With No Block Residuals, when the weights equal 0, the composition of multiple blocks similarly implements the final layer normalization. But with Block Residuals, when the weights equal 0, the outputs tend to grow with the number of blocks, preventing iterative refinement. Since weight decay keeps weights close to 0, No Block Residuals may have a stronger inductive bias towards iterative refinement.

Potential Advantages of Block Residuals

For Post-LN transformer layers, layer normalization interferes with the stream of residuals inside the transformer layers.

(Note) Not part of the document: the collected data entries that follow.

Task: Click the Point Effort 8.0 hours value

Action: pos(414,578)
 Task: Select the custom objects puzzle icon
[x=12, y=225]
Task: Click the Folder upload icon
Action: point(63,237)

Block Residuals features a clean residual stream across blocks, which may better propagate signal through the network.

Recursive vs. Teacher Forcing vs. Broadcasted

Potential Advantages of Recursive Over Broadcasted and Teacher Forcing

Recursive allocates increasingly deep computational graphs to the prediction of later time-steps, which may be beneficial since later predictions are typically more difficult. Teacher Forcing shares this property during evaluation, but only Recursive has this property during training, so only Recursive receives gradient updates to take advantage of it.

Potential Advantages of Broadcasted and Teacher Forcing Over Recursive

Recursive requires backpropagation through a deeper computational graph, which may exacerbate vanishing or exploding gradients. Although modern techniques like residual connections ⁹, normalization ¹⁰, adaptive optimizers ¹¹, and careful weight initialization ¹² help stabilize deep networks, the recursive setting could still be more fragile to architectural or optimization choices.

Potential Advantages of Teacher Forcing Over Broadcasted and Recursive

Teacher Forcing has access to $s ‖ ‖ f_{< | I |}$ during training, which is information computed by the system itself and may be useful to predict $f$ . By contrast, $s ‖ ‖ {\hat{f}}_{< | I |}$ contains information computed by the model itself, which is error-prone. Meanwhile, $s \vec{1}$ contains no information other than $s$ . So, the model may require greater capacity to accurately compute $f$ from $s \vec{1}$ or $s ‖ ‖ {\hat{f}}_{< | I |}$ than from $s ‖ ‖ f_{< | I |}$ .

Potential Advantages of Broadcasted and Recursive Over Teacher Forcing

Teacher Forcing receives input $s ‖ ‖ f_{< | I |}$ during training, but receives input $s ‖ ‖ {\hat{f}}_{< | I |}$ during evaluation. This distributional shift may accumulate over time as the model's errors accumulate, leading to much greater validation loss than training loss.

Potential Advantages of Broadcasted Over Teacher Forcing and Recursive

Broadcasted is unmasked, which permits early time-steps to use the keys and values from later time-steps. This may allow the model to adjust its predictions for global consistency across time.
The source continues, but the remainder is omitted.